A series of splines or small teethlike gears on the back of the shower knob integrate with another series on the faucet's valve stem. When you turn the knob, its splines contact those on the valve stem, increasing or decreasing the flow of water through the faucet. If the shower knob spins uselessly, splines are corroded or stripped on the knob, the valve stem, or both.
Shut off the water in your house by turning the main water valve to the closed position. Turn on a faucet located on a lower level than the shower's location, releasing any leftover water pressure in the pipes.
Locate and remove the set screw that holds the knob onto the faucet assembly. On some faucets the screw is located under a domed cap on the knob, while on other faucets the screw sits in a small hole on the side of the knob.
Pull the knob toward you to remove it from the faucet. Clamp and handle puller tool to the knob if you cannot remove it by hand, then turn the tool's post clockwise until the knob comes free.
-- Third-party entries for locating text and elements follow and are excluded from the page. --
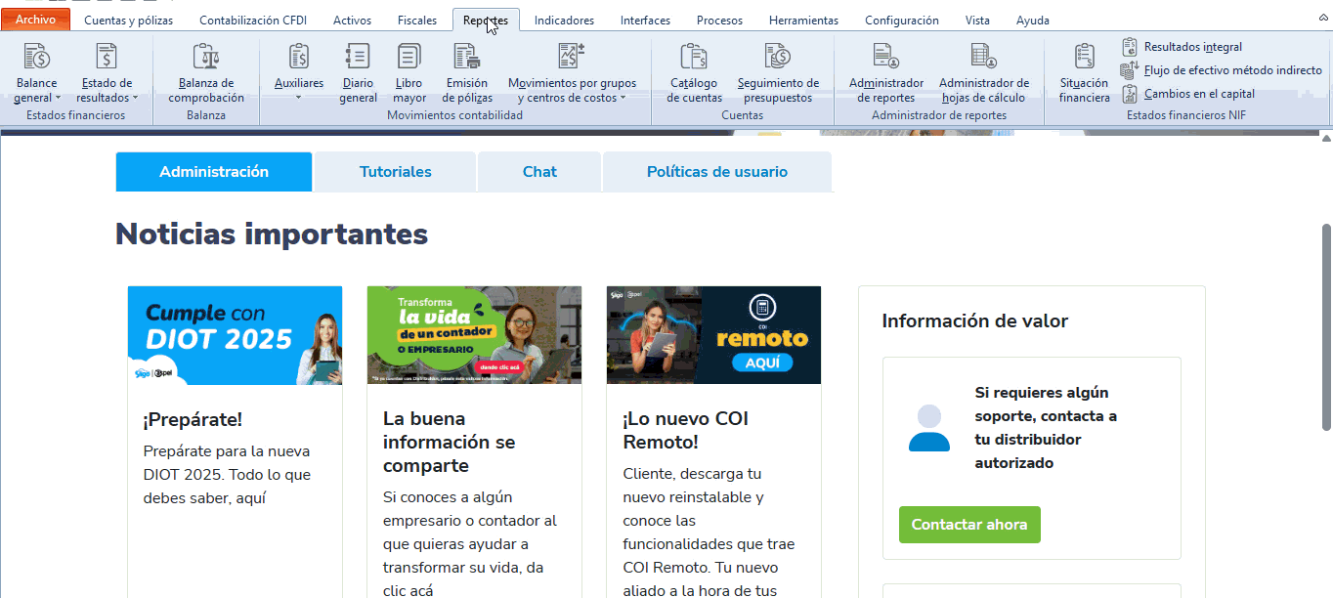Open the Cumple con DIOT 2025 banner
This screenshot has width=1333, height=598.
tap(235, 335)
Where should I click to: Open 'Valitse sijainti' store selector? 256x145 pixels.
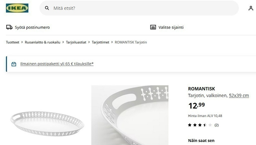pos(171,27)
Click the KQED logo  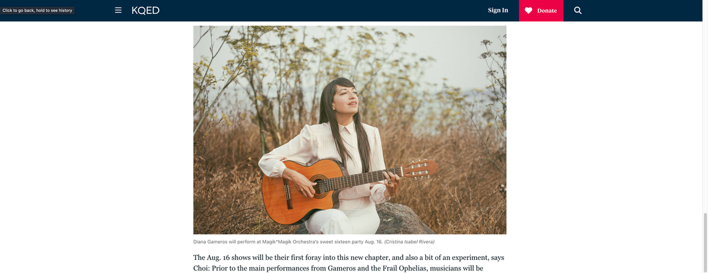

Examine the splines on the inside of the shower knob, looking for damage or corrosion. Look over the splines on the end of the shower valve stem for damage or corrosion as well. If the valve stem needs to be replaced, turn it counterclockwise with an adjustable wrench until it comes out of the pipe.
Put the faucet together with the new valve stem or knob by reversing the steps to disassemble the faucet. Restore the water in your house by slowly turning the main valve to the open position.